Copy out the rows again word for word, starting with the line that contains "Task: Open the machine log viewer icon" and going on through the line that contains "Expand the 建筑", with both of those lines included.
==== Input records
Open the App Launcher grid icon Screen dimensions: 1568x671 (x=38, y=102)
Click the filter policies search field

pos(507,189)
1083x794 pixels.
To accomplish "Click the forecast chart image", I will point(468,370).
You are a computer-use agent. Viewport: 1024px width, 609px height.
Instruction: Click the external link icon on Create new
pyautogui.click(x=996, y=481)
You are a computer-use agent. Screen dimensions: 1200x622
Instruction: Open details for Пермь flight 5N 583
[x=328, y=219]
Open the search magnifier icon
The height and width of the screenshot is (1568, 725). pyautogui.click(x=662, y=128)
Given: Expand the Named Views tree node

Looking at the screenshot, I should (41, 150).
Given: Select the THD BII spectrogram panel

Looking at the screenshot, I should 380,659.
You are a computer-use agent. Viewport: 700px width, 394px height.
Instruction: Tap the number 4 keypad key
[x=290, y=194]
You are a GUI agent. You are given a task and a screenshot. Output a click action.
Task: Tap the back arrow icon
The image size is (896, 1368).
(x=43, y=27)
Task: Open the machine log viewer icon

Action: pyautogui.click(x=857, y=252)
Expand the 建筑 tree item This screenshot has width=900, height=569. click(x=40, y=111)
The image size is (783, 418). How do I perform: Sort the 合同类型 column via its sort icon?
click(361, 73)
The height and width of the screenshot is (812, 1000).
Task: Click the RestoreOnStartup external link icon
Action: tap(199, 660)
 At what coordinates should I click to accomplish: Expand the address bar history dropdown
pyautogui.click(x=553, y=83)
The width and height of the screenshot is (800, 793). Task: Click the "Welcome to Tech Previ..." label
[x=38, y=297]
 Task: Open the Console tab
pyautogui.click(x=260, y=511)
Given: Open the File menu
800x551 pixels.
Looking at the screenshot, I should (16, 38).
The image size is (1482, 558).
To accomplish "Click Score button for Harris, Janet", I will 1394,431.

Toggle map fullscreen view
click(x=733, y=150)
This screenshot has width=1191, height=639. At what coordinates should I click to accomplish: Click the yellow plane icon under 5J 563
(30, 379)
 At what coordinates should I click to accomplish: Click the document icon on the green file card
========
Answer to this problem:
Task: Open the machine log viewer icon

Action: pyautogui.click(x=857, y=252)
Expand the 建筑 tree item This screenshot has width=900, height=569. click(x=40, y=111)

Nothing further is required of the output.